In my opinion the key to getting into what is a fairly bloated industry is to have passion and perseverance… oh, and luck. Of course you need ability too but the young designers I see succeeding have nearly all spent hours reading up, learning new skills, improving old ones and putting themselves out there even though that usually means getting knocked back a number of times.

How did you feel about taking on the role of creative director at Buffalo? What responsibilities did you take on begrudgingly, and what did you enjoy about the role?

To begin with it was pretty daunting. I only had two years industry experience and wasn’t used to project managing and spending so much time dealing with clients but was probably eased into some of the areas that I wasn’t totally comfortable with, which made it all fairly painless. Dan (Managing Director @ Buffalo) is an encouraging and patient person to work with and I learnt a lot from him regarding the business side of the industry during my time there.

For me, the most difficult aspect of the job was dealing with clients who think they know better than you, despite having no experience in your field. I found this very frustrating at times but ultimately there’s only so much you can do and if people aren’t willing to listen you have to remember that they’re the ones paying the bills and bite your lip.

One part of my work that I really enjoyed was being involved in the information architecture side of things; getting to spend time thinking in detail about the structure of a website, how it will work and how users will interact with it and each other. In the company I had worked for previously it had sometimes felt like we were there to just make things look attractive and that’s only a part of design.

How would you describe your style, and how do you feel it evolves year on year?

Whilst the style I employ is very much dependent upon the client and brief I naturally tend to veer more towards fairly minimal design. Having said that there are many different styles of design that I draw inspiration from. The most important thing for me is the execution and the little details. One thing I’d like to think is apparent in most of my work is a high level of attention to detail, every pixel is important.

Over the last year I’ve been reading a lot about grids as well as experimenting. As a result I started to use stricter grid systems in my designs; sometimes this worked, sometimes it didn’t but it has certainly affected my style and given the websites I’ve worked on a higher degree of consistency.

Typography is something that I’ve been looking at in more detail recently and is hopefully something I’ll improve upon over the next year.

… so where do you see web design going in the next few years? Is it a fundamental aesthetic change, or is it going to be technology driven?

Web designers are a pretty fickle bunch and as a result I think it’s difficult to make predictions about where things are going in terms of design. I do think general usability is starting to influence web designers a lot more and hopefully this will continue.

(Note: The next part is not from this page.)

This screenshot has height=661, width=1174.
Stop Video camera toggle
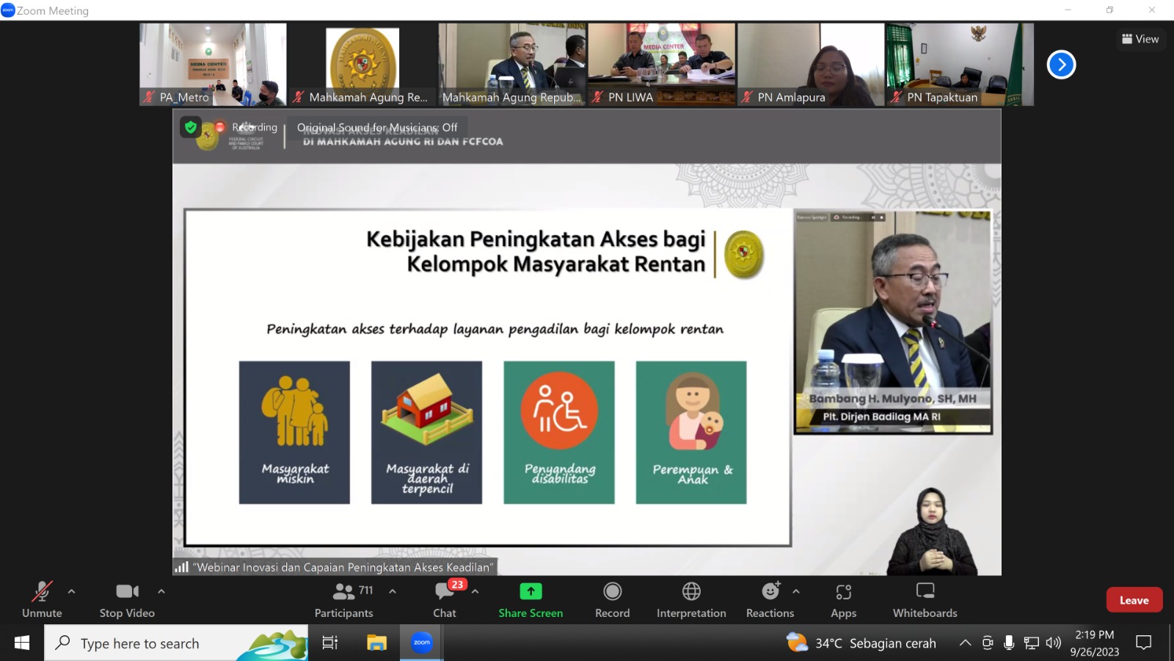[x=127, y=599]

One area that I think is going to grow massively over the next few years is web design for mobile devices. Some of the large agencies have already started to push this and I think we’re going to see the differences between websites on PC/Mac browsers and mobile devices become far fewer.

Which of your own websites are you most proud and why?

There aren’t many websites that I’ve designed that I really feel proud of. I’m still at a stage where I feel I’m developing a lot from month-to-month and so I often look back on my work and feel like I could have done things better.

I would say that the designs that I’m most happy with are The Buzz, even though I only designed a few pages for it, and Designate which was a side project we produced at Buffalo. The Buzz felt very easy-to-use, light and friendly. Designate is a very simple idea but I was happy with the way the site flows and the amount of positive feedback and regular users confirmed this for me.

Which websites do you wish you had developed yourself?

One website which has really stood out for me recently is Hello Monday. I love the use of colour and unique method of browsing the projects that they’ve employed.

I’m also a big fan of the new Typographica website. It feels very ‘now’, is easy to navigate and well constructed.